L’ouvrage se divise donc en deux parties, constituées chacune de sept chapitres. La première partie traite des différentes approches de la politique étrangère. Dans le premier chapitre, Stefano Guzzini et Sten Rynning rappellent les implications d’une approche réaliste de la politique étrangère. L’approche constructiviste est abordée à travers un double regard porté sur la politique étrangère de la France et des États périphériques, par le professeur Macleod (chap. 2) et Dietrich Jung (chap. 3). Dans le chapitre suivant, Ariel Colonomos se penche sur l’essor actuel d’une approche éthique des questions internationales. Parmi les concepts communément utilisés lorsqu’il est question de politique étrangère, Dario Battistella s’attarde sur celui d’intérêt national dont il décortique les trois versions classiques : réaliste, libérale et constructiviste. Le sixième chapitre nous invite, à l’instigation de Marie-Christine Kessler, à traiter la politique étrangère avec les instruments de l’analyse des politiques publiques. Nathalie La Balme, enfin, souligne la « contrainte démocratique permissive » qu’exerce l’opinion publique sur les décisions de politique étrangère.
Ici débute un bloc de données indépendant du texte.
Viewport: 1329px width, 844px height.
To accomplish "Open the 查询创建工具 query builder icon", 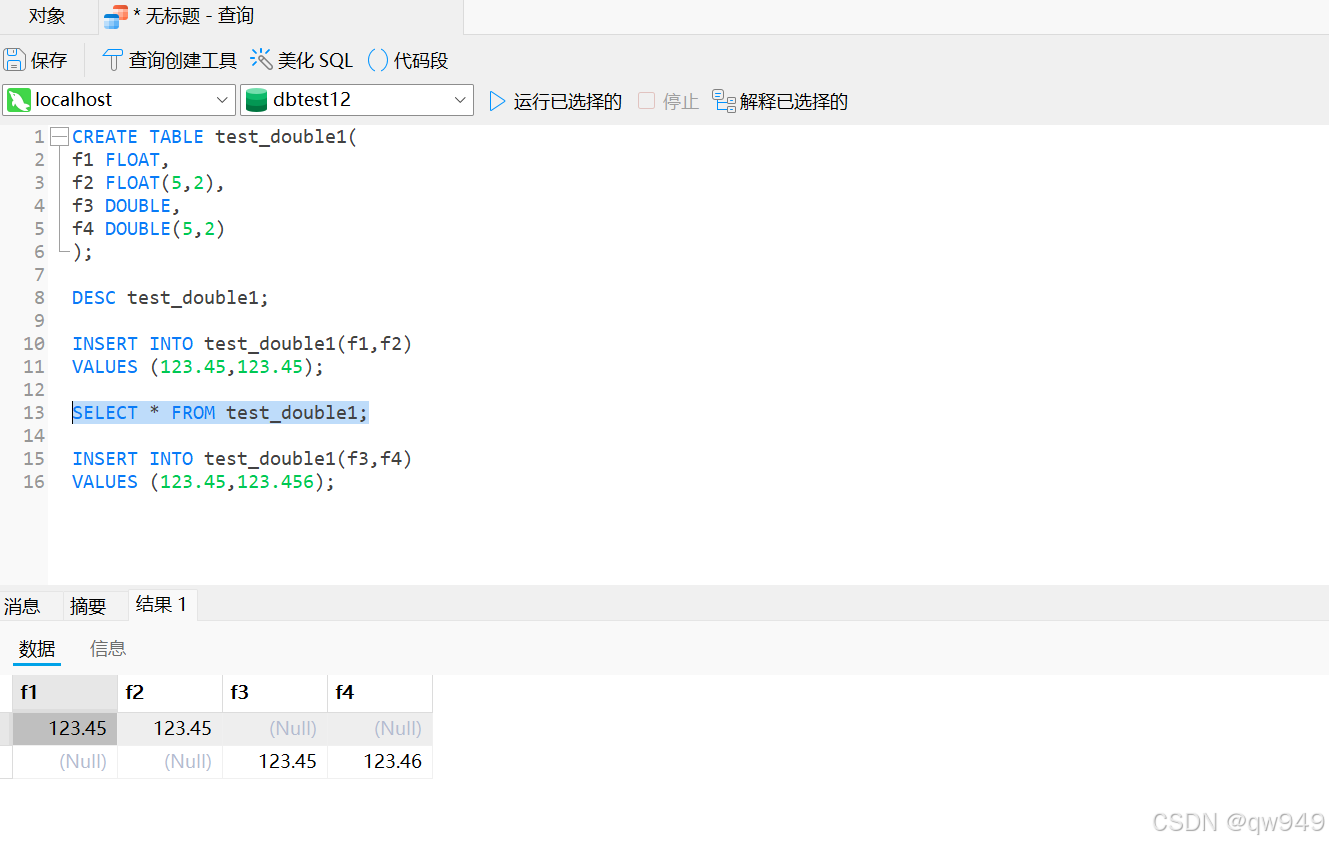I will click(112, 60).
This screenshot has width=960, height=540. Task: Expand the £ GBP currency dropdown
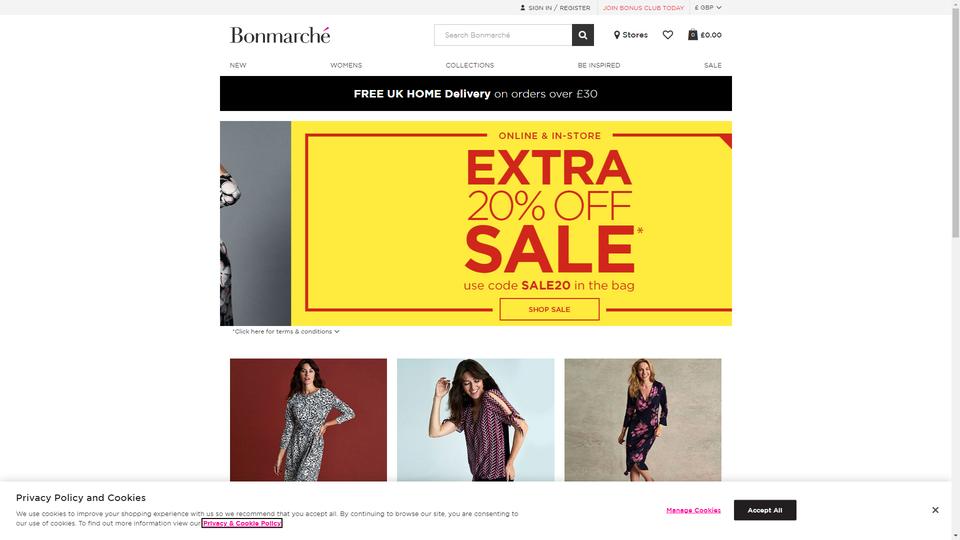708,8
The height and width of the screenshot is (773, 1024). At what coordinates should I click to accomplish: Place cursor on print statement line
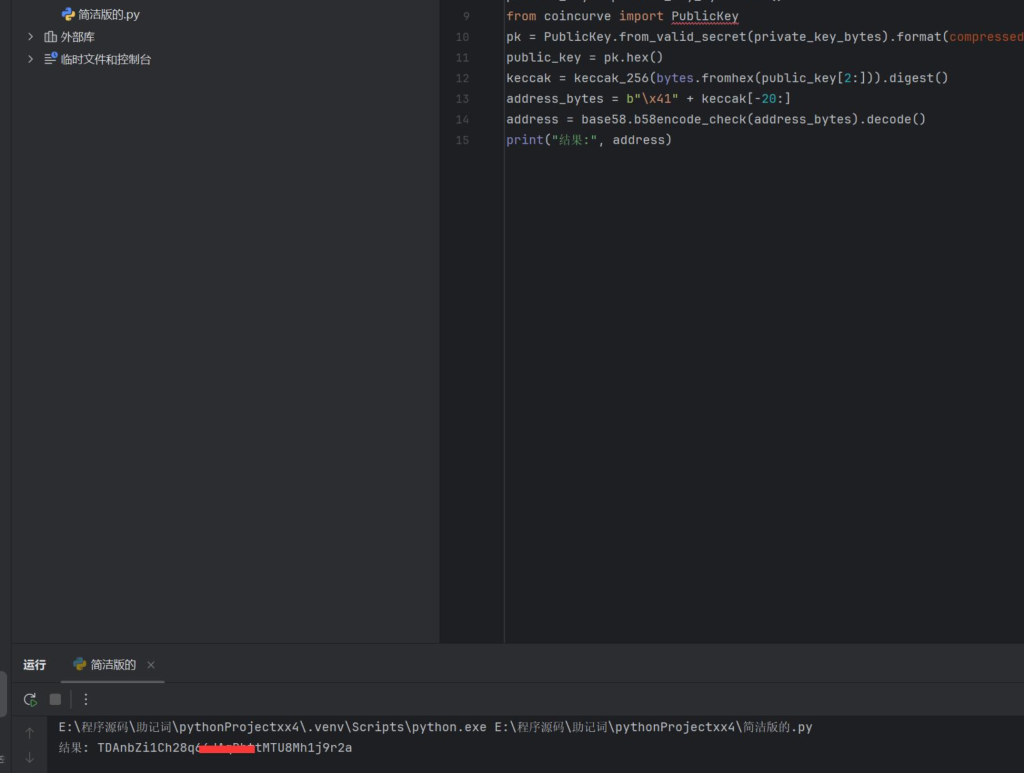pyautogui.click(x=588, y=140)
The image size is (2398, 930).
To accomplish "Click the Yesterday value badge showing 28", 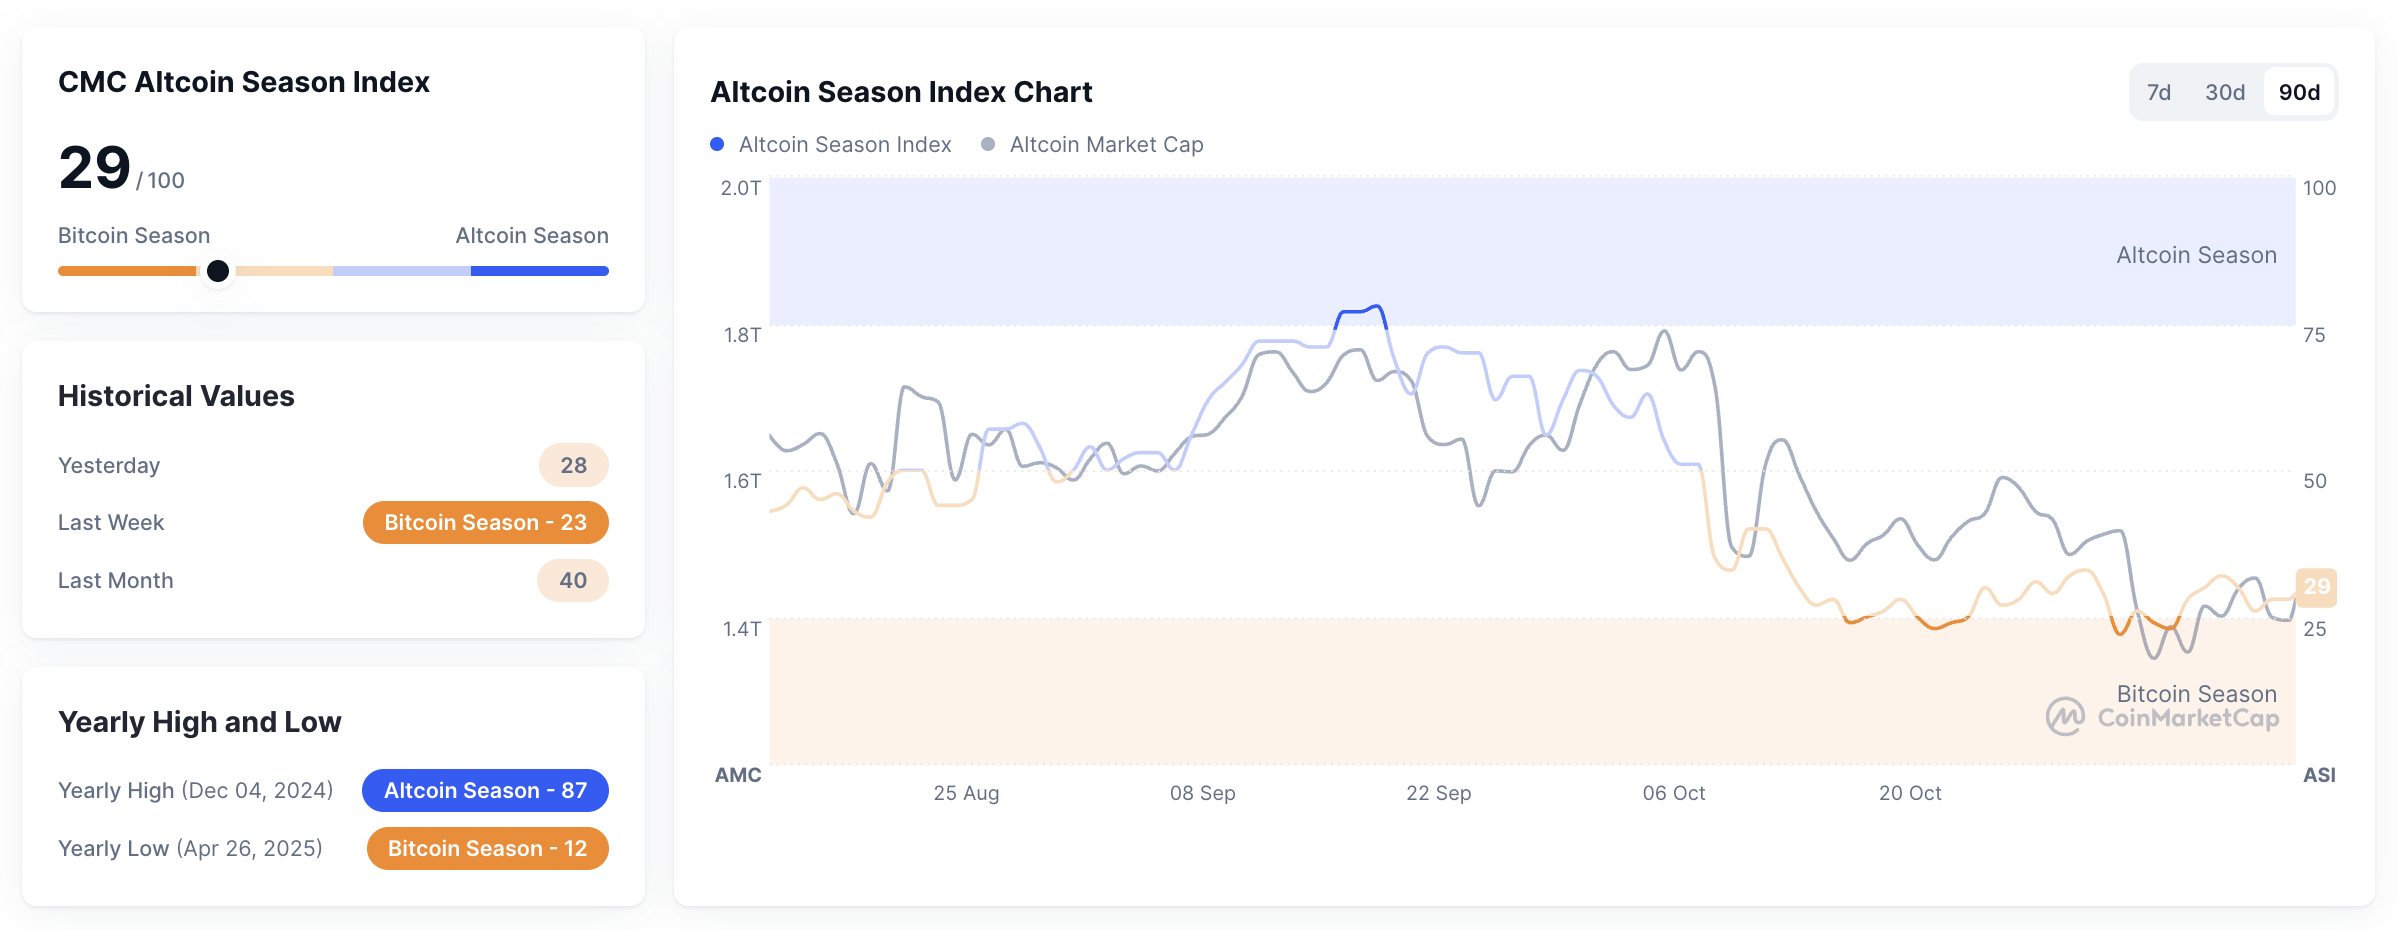I will 572,464.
La deuxième partie est consacrée aux pratiques de la politique étrangère. Ainsi, dès le chapitre huit, Guillaume Devin montre comment les acteurs transnationaux ont érodé le monopole jusqu’alors détenu par les diplomates dans la conduite de la politique étrangère. Derrière l’apparence du « tout économique », nous explique ensuite Guy Carron de la Carrière, les finalités politiques demeurent déterminantes et l’action économique reste sous-tendue par un dessein politique. À travers la question du règlement des conflits (chap. 10), William Zartman met en évidence l’évolution de la pratique et du concept même de politique étrangère, la quête de la sécurité par le règlement et la négociation l’emportant, dorénavant, sur la poursuite des conflits. Dans le chapitre suivant, Pascal Vennesson insiste d’ailleurs sur les fortes interactions entre les logiques militaires et politiques induites par l’emploi actuel de la force et sur les rapports conflictuels entre le « diplomate » et le « soldat ». À partir de l’exemple de quelques États de l’Union européenne et des questions environnementales (chap. 12), Ben Tonra montre que les « petits » pays constituent dorénavant un élément important dans l’analyse des relations internationales. Dans le chapitre suivant, Pierre Grosser insiste sur le « poids », le « choix », les « lois » et la « foi » déterminante de l’histoire dans la pratique internationale. Enfin, Frédéric Charillon consacre le dernier chapitre aux processus d’intégrations régionales et à la question de l’évolution vers une « régionalisation » de la politique étrangère que l’auteur estime inéluctable.
L’ouvrage se révèle particulièrement accessible et profitable, grâce notamment, à la présence en fin d’ouvrage d’un index étoffé des noms d’auteurs, ainsi qu’un « index des exemples » renvoyant à de nombreuses études de cas. Certains pourraient, toutefois, regretter l’absence de cartes ou de graphiques pourtant bienvenus dans un livre destiné aux chercheurs confirmés mais, aussi, aux étudiants.